Он кивнул, и она приступила "с выражением":
– Станиславский. Годы жизни и деятельности: 1863 - 1938-й. Первая фамилия его - Алексеев. Происходил из купцов, но к купеческим занятиям имел равнодушие. Он мог все богатство отдать за театр. Вместе со своим другом Владимиром Ивановичем он открыл новый способ игры для всех артистов, не только
– Как опера?!
– только что Женин взгляд был веселым, а тут омрачился.
– Где опера? В Московском Художественном? Ты сама - как тот зритель, не понимающий, куда он попал…
– Я же сказала: веслом меня шарахнули! Все, вспомнила, это я с "Борисом Годуновым" спутала. И потом, в опере никогда не будет так правдоподобно, как в жизни - да? И еще в оперетте. А по мне - так это лучше, что не похоже… Уважаешь оперетту?

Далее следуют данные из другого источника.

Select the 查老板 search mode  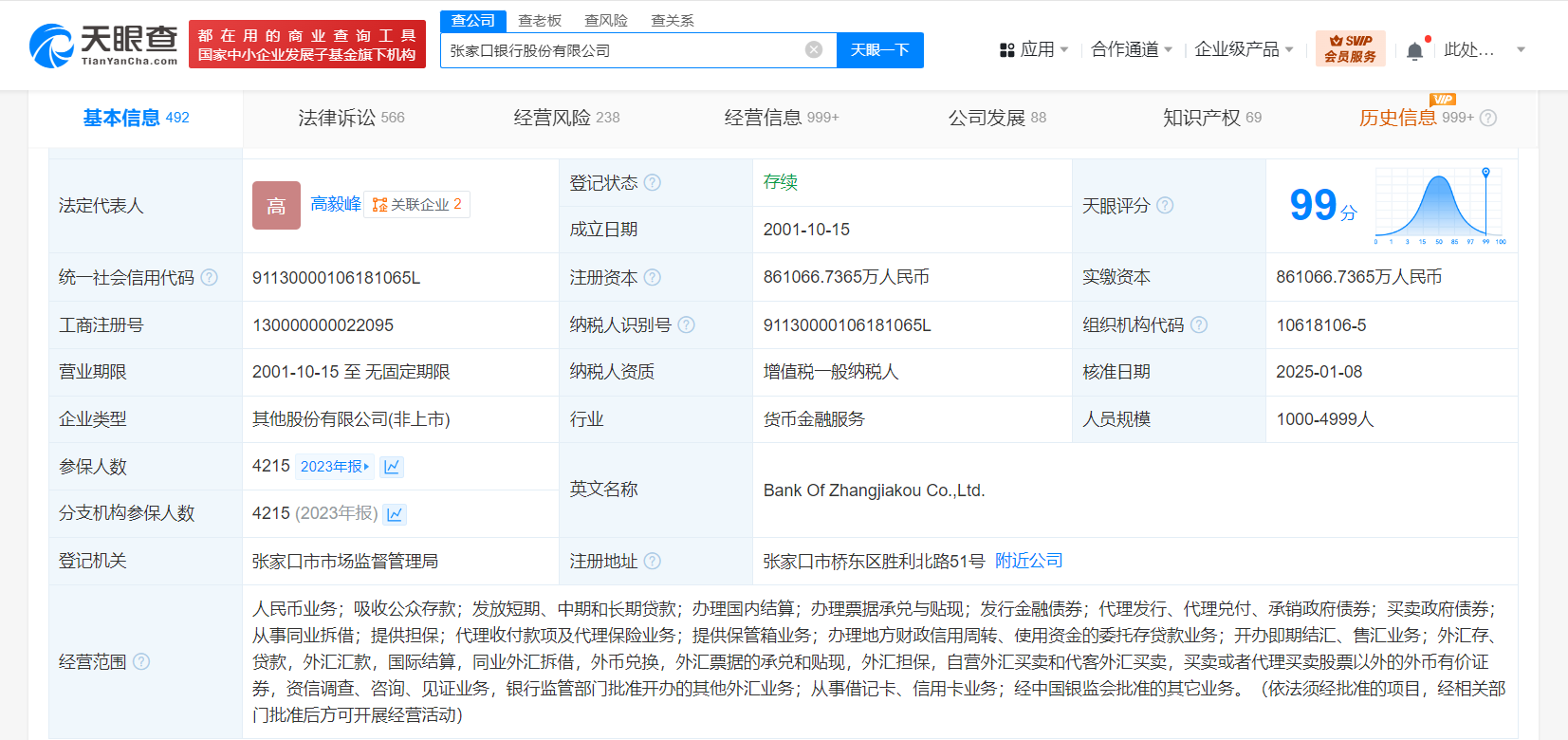[x=540, y=20]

– Разве что издали. Не бывал.
– Как? Ни разочка?
– Нет.
– Значит, в первый раз пойдем вместе! Когда я в Москву приеду. Насчет билетов, я думаю, твоей бабуле отказа не бывает?
Он сделал неопределенный жест, означающий, что за бабкино всемогущество он не ручается, иногда оно срабатывает, иногда нет…
– Тебя такой свет не раздражает?
– Нет.
– А теперь мы книжки все закроем… отложим… и немного развеемся. После травмы надо мою бедную головку поберечь. Как тебе мой халатик?
Она прошлась перед своим учителем и покружилась.
– Нравится…
– Представляешь, он мне задаром достался! На вашем восьмом этаже жила супруга какого-то режиссера или дирижера, я точно не знаю, но ко мне она относилась замечательно. Это позапрошлое лето. И вот ей уезжать, а перед этим халатик был на балконе сутки или двое. Ну и, конечно, на нем голуби отметились. Так она побрезговала его брать в таком виде! А стирать уже было некогда. И подарила! Смешные люди… Такая фирма, а ей, видишь ли, от голубей противно… Голубь же - не корова! Теперь даже точечки не найдешь… а запах ее духов, странное дело, еще слышно…
Он покрутил головой и встал.
– Катя-Катя… Вот ты говорила, что тебе надо уехать отсюда… Необходимо, согласен. Чем скорей, тем лучше. Нельзя тебе жить в постоянном контакте с этим актерским домом…
– Это почему же? Если я сама в артистки наладилась?
– Нет, Катя, нет!
– он стиснул ладонями виски: некоторые ее словечки казались ему нестерпимыми.
– Ты видишь малую часть их жизни, одну двенадцатую! Люди в отпуске, все их установки - нестрогие, расслабленные… от столовой до кино, от пляжа до бара… Мне неприятно тебя пилить, да и права у меня нет такого, и все же… Пойми, нельзя тебе на это равняться… и довольствоваться обносками из этого дома!